Andreas Hess // Projects // GridWeka2

GridWeka2

GridWeka2 is a modified version of the well-known Weka machine learning and data-mining software in Java, written by Eibe Frank and other people from the University of Waikato in New Zealand.

GridWeka2 is able to run cross-validations in the Weka Explorer and Experimenter in parallel and distributed over several machines while being easily configurable. GridWeka2 is currrently based on Weka 3.4.3.

History and Related Work

I wrote GridWeka2 for two reasons:

  1. I had to run experiments that took a long time and wanted to speed them up.
  2. Other projects such as Weka Parallel and GridWeka only work for the command line version, but not for the Explorer and the Experimenter.

Note that GridWeka2 works in the Explorer and the Experimenter, but not in the CLI. GridWeka2 is a completely new project and is not based on Weka Parallel or GridWeka.

Download GridWeka2

As Weka itself, GridWeka2 is licensed under the terms of the GPL.

Configuration and Usage

GridWeka2 is very easy to configure and usage is transparent. You can run Weka as normal by typing:

java -cp GridWeka2.jar weka.gui.GUIChooser

However, to make use of the parallelisation, you need two more things. First, you will have to start at least one Weka server, either on the local machine, on some other machine that is reachable over the net, or both! The following command starts a server on port 6714 that allows up to 3 concurrent requests:

java -cp GridWeka2.jar weka.ucd.WekaServer 6714 3

The last thing you have to do is to tell you client about the Weka servers that you want to use. Do do that, you have to create a file servers.csv and place it in the directory from where you start your Weka client (i.e. the GUI Chooser, the Explorer or the Experimenter). A simple servers.csv file looks like this:

localhost,6714,-,-
myothermachine,6714,-,-

This tells Weka that there is a server running on localhost and another server running on myothermachine, and both listen on port 6714. The two minus signs are reserved entries: In a future version they will be used for user name and password based authentication.

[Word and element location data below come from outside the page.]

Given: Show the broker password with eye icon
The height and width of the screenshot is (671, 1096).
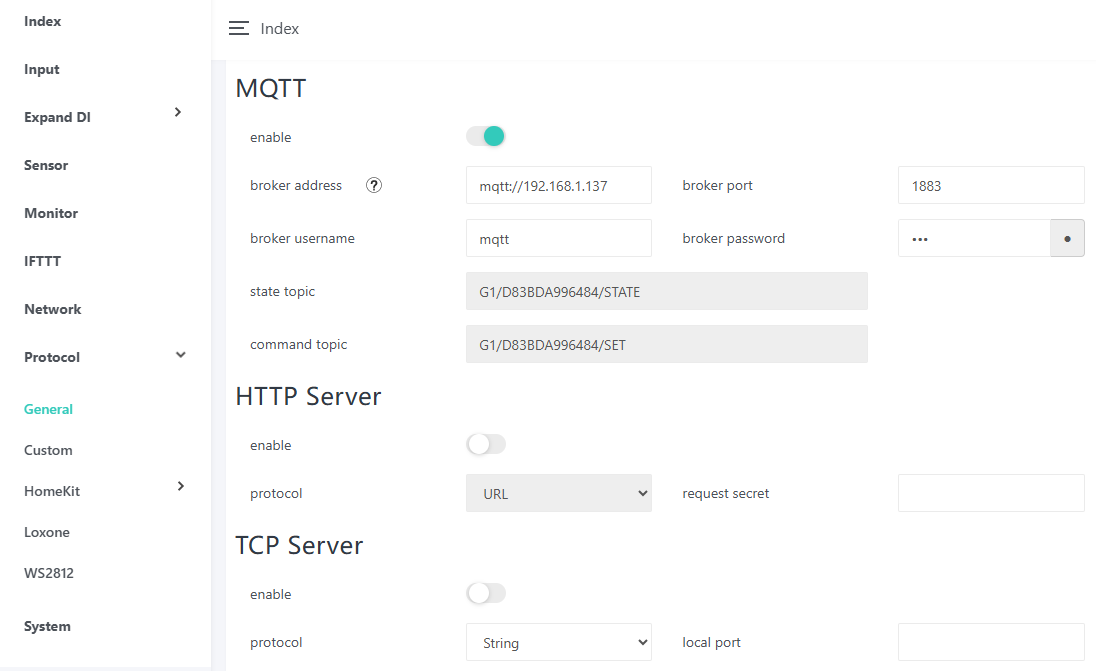Looking at the screenshot, I should [x=1067, y=239].
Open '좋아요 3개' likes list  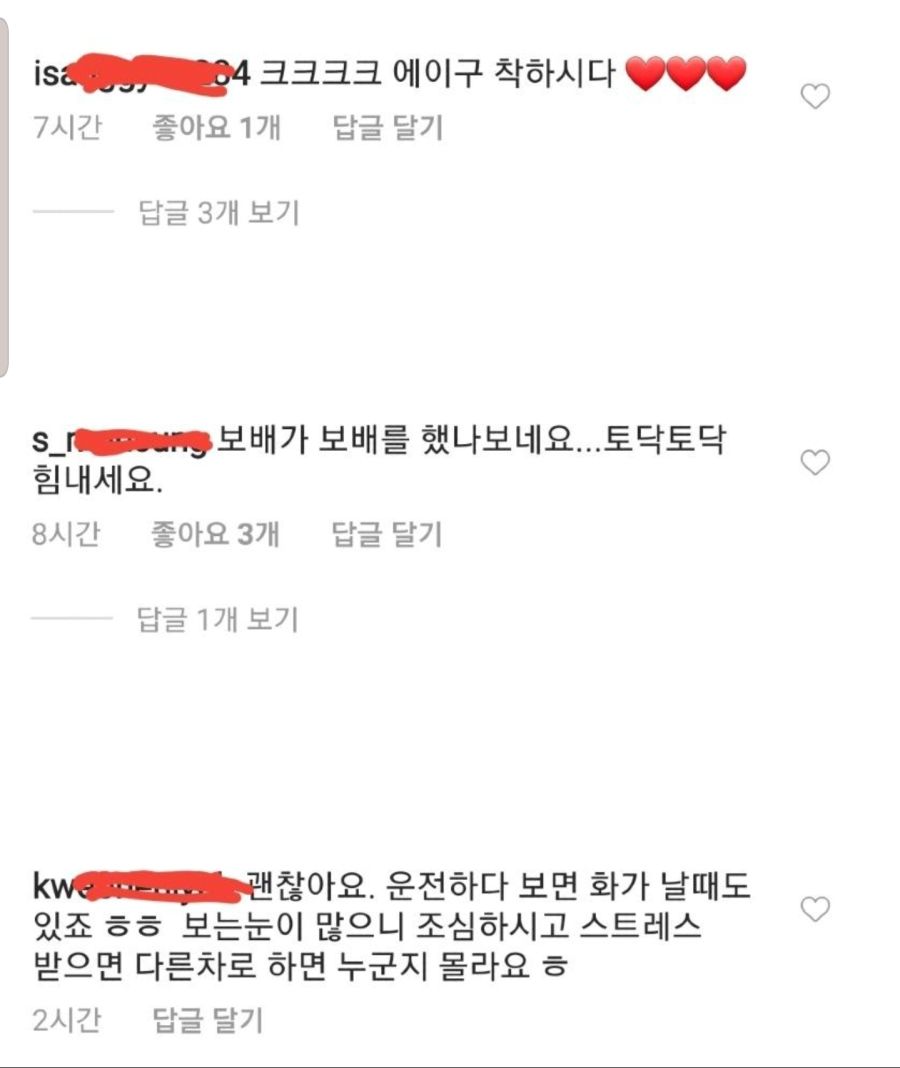[x=215, y=534]
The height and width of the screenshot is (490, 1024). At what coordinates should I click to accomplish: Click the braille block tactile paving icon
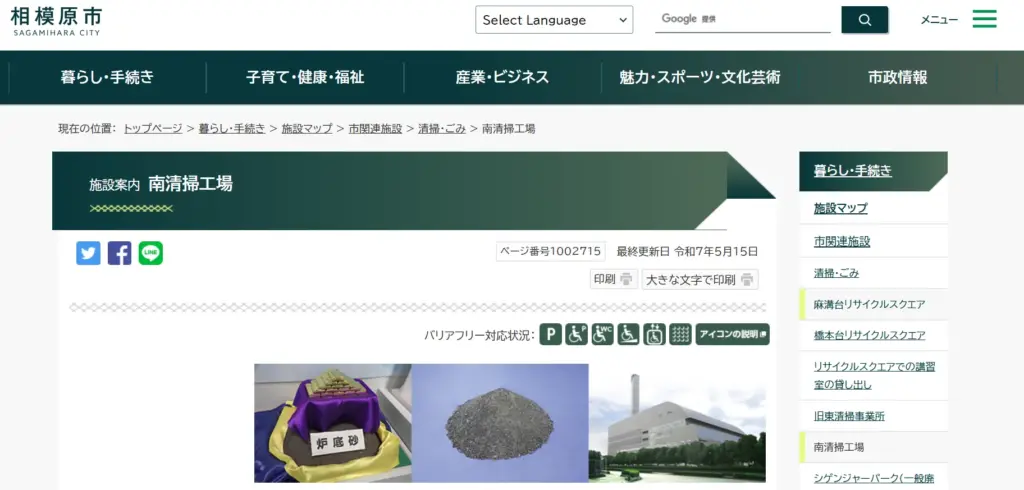[680, 335]
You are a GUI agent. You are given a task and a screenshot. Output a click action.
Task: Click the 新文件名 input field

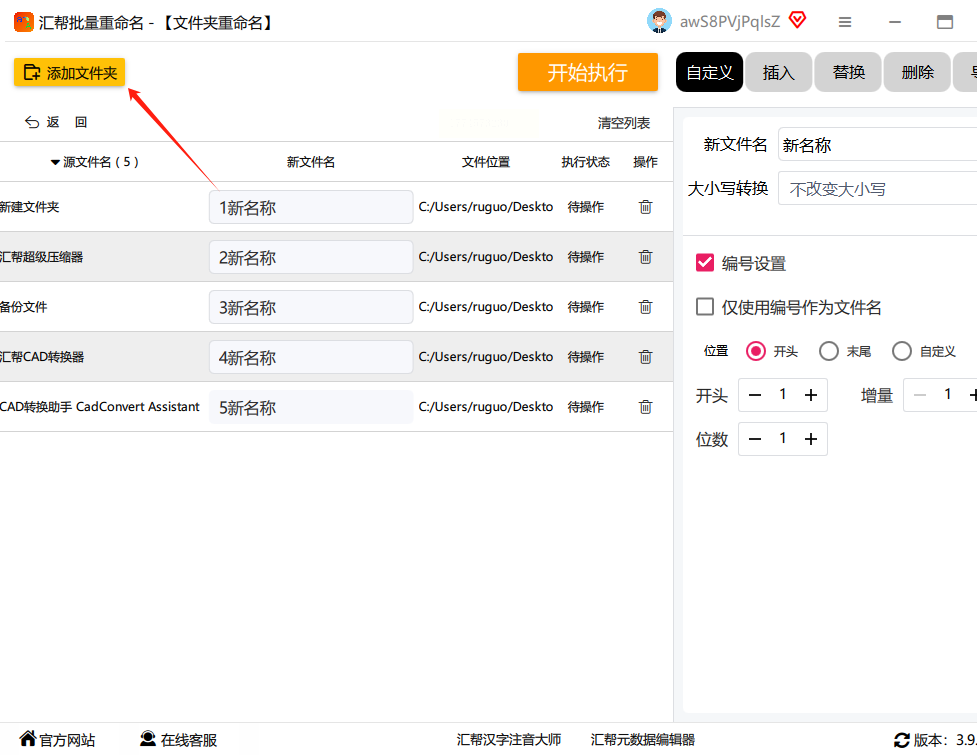(x=878, y=145)
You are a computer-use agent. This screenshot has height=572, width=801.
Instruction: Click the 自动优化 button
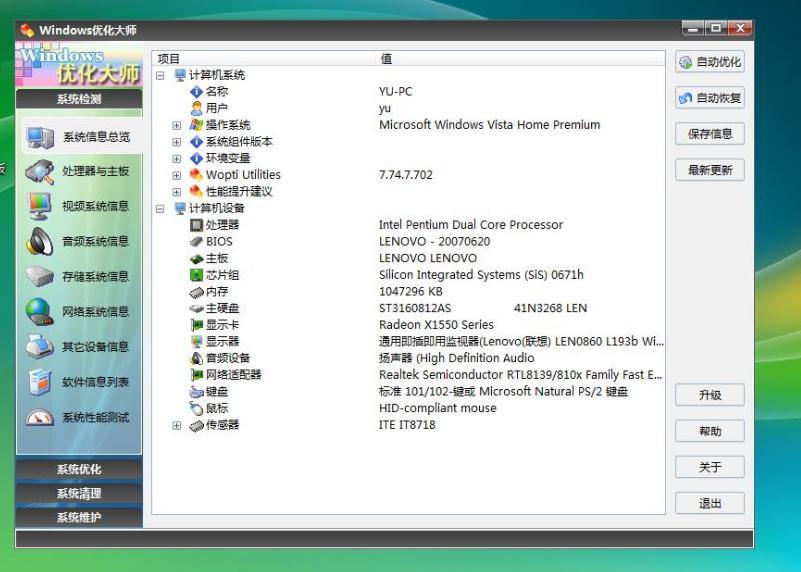click(x=710, y=62)
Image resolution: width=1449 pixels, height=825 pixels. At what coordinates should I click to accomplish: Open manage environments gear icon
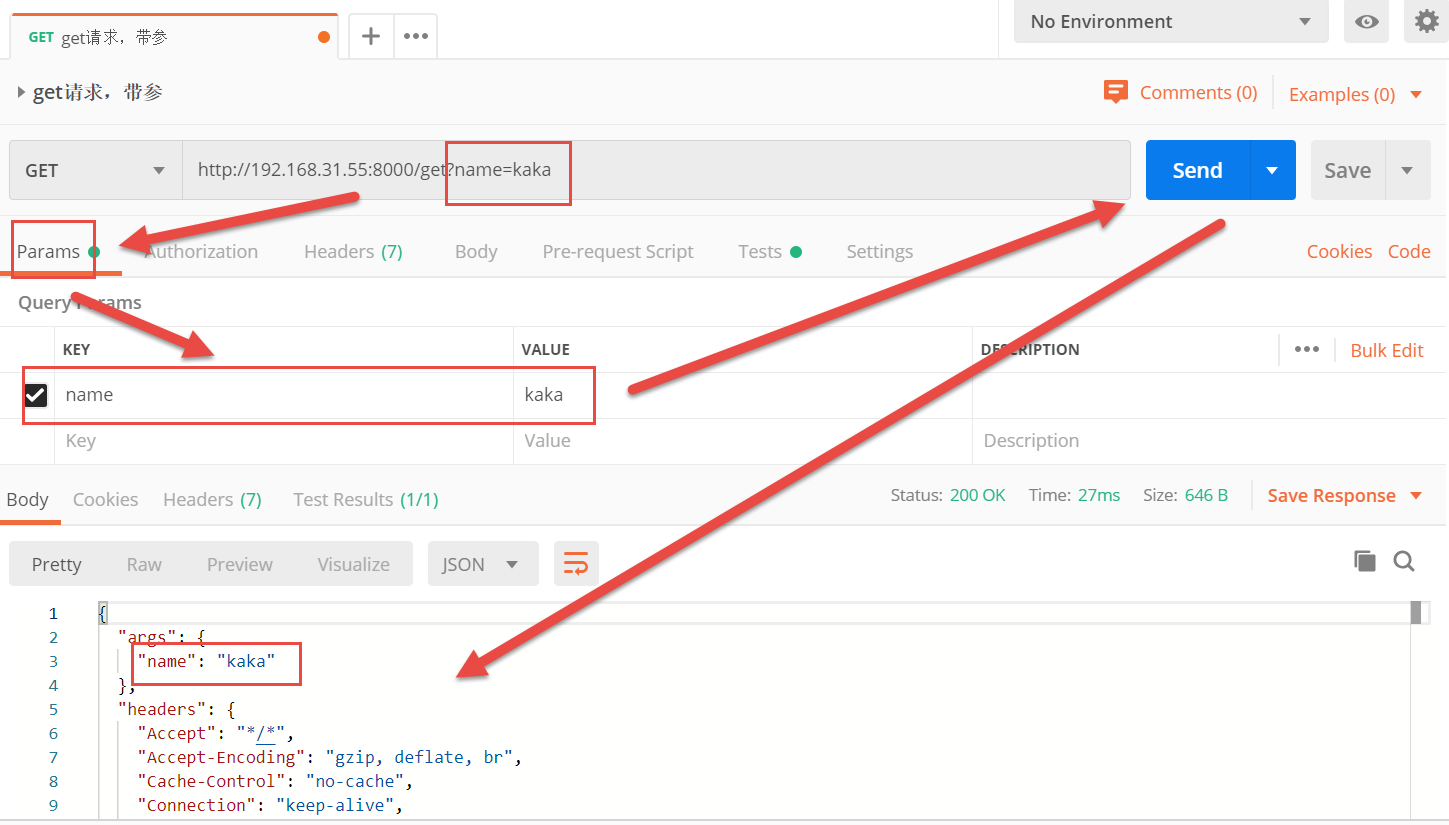tap(1426, 21)
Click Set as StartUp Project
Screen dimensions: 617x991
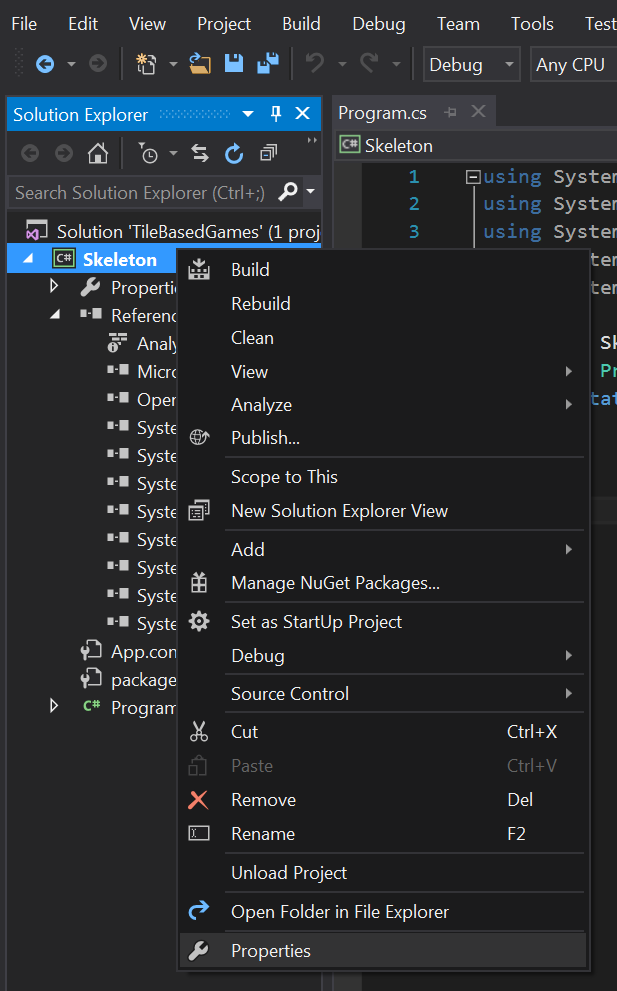(x=316, y=622)
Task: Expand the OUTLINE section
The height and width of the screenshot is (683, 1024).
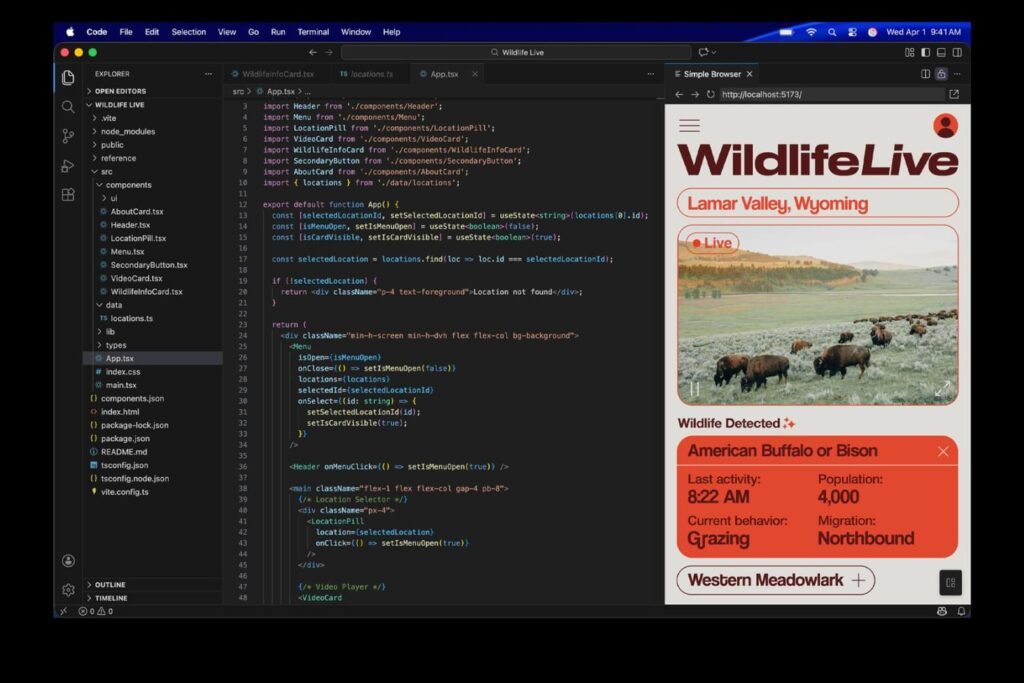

After you have created the servers.csv file, just start the GUIChooser as shown above. If there is no servers.csv file, computation will be done on the client as normal.

Limitations

There are a lot of functions that would be desirable in GridWeka2, but are not implemented. Some of these functions are missing because GridWeka2 is a research prototype and not finished software. Therefore there is also no warranty of any kind. This is a list of known limitations:

  1. There is currently no authentication whatsoever! If you run a Weka server, everyone with a Weka client will be able to access it. To work around that you should use a firewall software on your machine that allows access to the Weka server port only from your own machines. If you want to run GridWeka2 securely over the Internet, you should consider using ssh port forwarding for authentication and security.
  2. Parallelisation works only for the Explorer and the Experimenter, but not from the CLI or if you run a classifier directly from the command line.
  3. In the Experimenter, only folds are parallelised, but not runs. That means if you run a 10-fold cross-validation repeated 10 times for statistical significance testing, GridWeka2 will spawn at most 10 parallel processes rather than 100, and furthermore it will synchronise after each run.
  4. In the Explorer, if you tick the "Output Model" box, the model is computed on the local machine and is not parallelised. Only the cross-validation that follows is distributed.
  5. Since computation is distributed on multiple machines, timing in the experimenter does not make sense any more. No valid timing information will be stored in your experiment output files.

Other Changes in GridWeka2

There are a few other changes in GridWeka2 when comparing it with the standard Weka 3.4.3:

  1. GridWeka2 includes the reference implementation of the Triskel algorithm.
  2. In the Experimenter, precision, recall and f-measure are microaveraged by default, not for one particular class.

26 Mar 2007, Andreas Hess, andreas at idirlion dot de